Various Artists - Sun, Smog and Hate (Folktale Records LP)
Just in from Foxy Digitalis:
A compilation is a tricky matter, and the more artists the more dubious the odds of positive results become. Too many artists can spread the album too thin, and too few just feels like a jip for each track you do like. So I was a bit hesitant to throw on this compilation concerning, as its title suggest, sun, smog and hate.
Luckily this little number isn’t half bad, presenting ten tracks by ten artists each focusing on the more depressing qualities of the Golden State and other locales with less fortunate nicknames/attitudes from the get go. You have to admit, it’s a good idea, and the players here come up big with some very humorous, dry and downright obscene portraits of their collective hometowns.

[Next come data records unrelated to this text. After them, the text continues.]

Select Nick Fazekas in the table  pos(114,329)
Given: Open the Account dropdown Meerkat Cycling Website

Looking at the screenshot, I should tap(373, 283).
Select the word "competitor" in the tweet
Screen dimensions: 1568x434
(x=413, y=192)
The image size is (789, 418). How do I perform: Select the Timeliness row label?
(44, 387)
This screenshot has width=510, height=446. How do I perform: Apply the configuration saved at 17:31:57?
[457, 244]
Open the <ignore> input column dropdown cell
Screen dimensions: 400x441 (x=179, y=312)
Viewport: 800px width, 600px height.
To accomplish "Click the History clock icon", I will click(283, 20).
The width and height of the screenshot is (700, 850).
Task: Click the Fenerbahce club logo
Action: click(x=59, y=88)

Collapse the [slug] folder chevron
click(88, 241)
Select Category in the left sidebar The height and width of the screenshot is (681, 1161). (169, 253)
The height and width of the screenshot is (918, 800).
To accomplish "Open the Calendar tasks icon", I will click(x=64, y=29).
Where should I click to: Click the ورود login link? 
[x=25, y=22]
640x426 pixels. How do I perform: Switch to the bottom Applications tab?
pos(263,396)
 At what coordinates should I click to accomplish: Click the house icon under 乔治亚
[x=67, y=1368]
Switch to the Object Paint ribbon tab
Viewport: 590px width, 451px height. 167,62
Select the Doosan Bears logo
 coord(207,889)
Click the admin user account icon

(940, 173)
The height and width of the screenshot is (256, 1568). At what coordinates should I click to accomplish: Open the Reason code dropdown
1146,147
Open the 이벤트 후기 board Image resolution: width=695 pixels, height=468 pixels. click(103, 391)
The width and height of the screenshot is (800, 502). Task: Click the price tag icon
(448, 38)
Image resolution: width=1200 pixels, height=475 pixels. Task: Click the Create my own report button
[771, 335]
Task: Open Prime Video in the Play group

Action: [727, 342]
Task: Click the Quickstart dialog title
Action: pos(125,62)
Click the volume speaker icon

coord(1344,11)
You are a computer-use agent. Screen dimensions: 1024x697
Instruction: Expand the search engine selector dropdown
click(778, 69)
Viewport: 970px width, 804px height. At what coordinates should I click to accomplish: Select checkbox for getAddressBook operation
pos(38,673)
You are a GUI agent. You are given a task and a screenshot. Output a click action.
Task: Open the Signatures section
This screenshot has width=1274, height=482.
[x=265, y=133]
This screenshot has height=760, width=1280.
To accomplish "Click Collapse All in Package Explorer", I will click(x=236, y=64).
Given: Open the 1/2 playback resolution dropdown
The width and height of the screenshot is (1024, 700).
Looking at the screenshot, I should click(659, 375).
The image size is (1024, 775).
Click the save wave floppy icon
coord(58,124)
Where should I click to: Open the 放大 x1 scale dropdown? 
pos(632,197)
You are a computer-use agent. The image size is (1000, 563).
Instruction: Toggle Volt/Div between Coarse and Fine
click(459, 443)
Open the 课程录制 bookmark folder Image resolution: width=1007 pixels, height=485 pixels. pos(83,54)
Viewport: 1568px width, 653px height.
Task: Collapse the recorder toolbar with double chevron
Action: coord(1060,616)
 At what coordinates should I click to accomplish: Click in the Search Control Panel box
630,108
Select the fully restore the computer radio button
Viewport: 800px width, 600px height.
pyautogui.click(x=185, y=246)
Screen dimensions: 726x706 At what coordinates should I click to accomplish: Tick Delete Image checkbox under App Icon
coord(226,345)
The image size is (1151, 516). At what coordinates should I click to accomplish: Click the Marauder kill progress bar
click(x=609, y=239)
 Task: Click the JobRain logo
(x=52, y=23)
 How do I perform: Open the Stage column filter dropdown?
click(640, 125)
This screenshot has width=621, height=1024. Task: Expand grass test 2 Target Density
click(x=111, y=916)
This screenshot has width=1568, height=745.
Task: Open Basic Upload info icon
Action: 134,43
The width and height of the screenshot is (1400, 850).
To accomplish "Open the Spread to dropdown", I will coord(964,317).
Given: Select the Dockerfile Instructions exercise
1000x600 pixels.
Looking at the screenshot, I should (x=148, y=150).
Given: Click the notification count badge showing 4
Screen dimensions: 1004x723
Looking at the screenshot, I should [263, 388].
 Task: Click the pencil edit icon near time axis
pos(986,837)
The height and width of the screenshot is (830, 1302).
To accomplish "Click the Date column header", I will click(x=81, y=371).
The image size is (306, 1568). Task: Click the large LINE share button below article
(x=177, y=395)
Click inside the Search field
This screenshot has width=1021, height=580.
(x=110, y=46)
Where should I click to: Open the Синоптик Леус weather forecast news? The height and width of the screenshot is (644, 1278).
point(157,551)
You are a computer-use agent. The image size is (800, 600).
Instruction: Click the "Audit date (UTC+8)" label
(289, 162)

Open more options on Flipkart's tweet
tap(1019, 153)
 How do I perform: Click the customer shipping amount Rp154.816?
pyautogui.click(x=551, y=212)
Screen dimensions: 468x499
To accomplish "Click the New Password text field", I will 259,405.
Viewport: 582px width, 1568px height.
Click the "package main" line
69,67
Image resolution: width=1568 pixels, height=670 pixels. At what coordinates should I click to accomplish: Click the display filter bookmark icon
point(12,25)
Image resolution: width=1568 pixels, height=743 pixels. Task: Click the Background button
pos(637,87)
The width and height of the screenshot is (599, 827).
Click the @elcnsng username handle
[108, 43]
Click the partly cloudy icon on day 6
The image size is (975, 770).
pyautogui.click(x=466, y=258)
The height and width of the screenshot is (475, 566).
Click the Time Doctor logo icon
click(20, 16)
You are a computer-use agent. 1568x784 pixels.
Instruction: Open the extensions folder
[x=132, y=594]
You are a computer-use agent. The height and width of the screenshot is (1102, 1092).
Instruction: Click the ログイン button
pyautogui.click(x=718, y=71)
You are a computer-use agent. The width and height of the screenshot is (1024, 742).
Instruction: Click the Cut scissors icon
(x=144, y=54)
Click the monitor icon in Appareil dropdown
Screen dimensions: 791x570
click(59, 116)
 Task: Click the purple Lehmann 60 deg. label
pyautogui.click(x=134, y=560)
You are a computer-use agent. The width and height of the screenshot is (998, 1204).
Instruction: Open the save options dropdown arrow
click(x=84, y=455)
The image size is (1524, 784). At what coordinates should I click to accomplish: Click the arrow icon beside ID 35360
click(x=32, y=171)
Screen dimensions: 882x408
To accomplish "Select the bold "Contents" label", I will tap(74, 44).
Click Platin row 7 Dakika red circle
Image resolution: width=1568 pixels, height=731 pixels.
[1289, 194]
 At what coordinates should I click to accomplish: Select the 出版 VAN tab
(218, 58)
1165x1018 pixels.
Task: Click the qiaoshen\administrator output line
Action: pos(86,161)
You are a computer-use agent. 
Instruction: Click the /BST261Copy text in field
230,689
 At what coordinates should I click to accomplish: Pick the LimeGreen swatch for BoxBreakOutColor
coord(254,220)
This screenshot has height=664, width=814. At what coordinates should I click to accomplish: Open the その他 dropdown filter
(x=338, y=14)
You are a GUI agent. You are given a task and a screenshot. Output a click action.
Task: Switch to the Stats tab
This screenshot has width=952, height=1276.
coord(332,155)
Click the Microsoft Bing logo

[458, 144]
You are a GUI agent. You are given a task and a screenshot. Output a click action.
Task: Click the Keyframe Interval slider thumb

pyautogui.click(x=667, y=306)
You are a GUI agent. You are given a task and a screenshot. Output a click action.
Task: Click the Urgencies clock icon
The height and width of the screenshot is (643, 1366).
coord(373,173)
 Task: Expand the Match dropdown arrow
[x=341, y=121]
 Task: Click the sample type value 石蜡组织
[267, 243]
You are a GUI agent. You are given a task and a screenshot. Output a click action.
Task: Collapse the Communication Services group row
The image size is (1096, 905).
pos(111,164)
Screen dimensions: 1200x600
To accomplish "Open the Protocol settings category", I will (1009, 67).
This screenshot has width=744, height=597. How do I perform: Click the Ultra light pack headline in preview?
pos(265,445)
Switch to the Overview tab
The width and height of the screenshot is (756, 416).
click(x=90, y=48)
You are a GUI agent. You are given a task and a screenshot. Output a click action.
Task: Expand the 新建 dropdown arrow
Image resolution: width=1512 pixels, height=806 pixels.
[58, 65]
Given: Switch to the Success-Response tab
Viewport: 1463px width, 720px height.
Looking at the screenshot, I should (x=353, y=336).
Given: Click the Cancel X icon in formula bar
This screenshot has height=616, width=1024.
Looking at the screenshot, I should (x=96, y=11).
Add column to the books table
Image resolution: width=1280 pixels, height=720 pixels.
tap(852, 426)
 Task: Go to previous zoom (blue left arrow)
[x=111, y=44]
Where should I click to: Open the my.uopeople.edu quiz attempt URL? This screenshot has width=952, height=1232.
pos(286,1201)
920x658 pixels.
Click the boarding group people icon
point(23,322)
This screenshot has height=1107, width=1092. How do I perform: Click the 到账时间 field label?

That most of these performers typically has a cutesy-ish singer-songwriter slant only makes the grim outlooks more endearing.
So what of the music you ask? Most of the bands here I’ve heard nary a word from, but many of these are the ones coming up the best material here. Clark 8’s “Get Back to It” is a slow drawler that’s snide as hell, while John Thill’s “Smog Machine” cuts hastily from indie vocalizings to feedback crunch without so much as a bridge. Other luminaries come in the form of French Quarter’s taught and fertile melodic pop sensibility on “Overpassing” (which also appeared on his recent release, “Ugly Unknowns”) and Andrew Jackson Jihad’s exceptionally brief call for contentment on the amazingly titled “Hate Sick Hard Party Pt. 2 .Com.” Asleep in the Sea’s “Microcosm” is an orchestrated work of real scale and depth that leans to the sunny side, closing the record on a less sarcastic and, dare I say, hopeful note.
A really nice little compilation, nobody stands too tall above anyone else and the loose thread of thematic material holds the LP in order. It airs on the poppy side, but it’s good to hear that this kind of music is still being done with such dignity, creativity and sneer.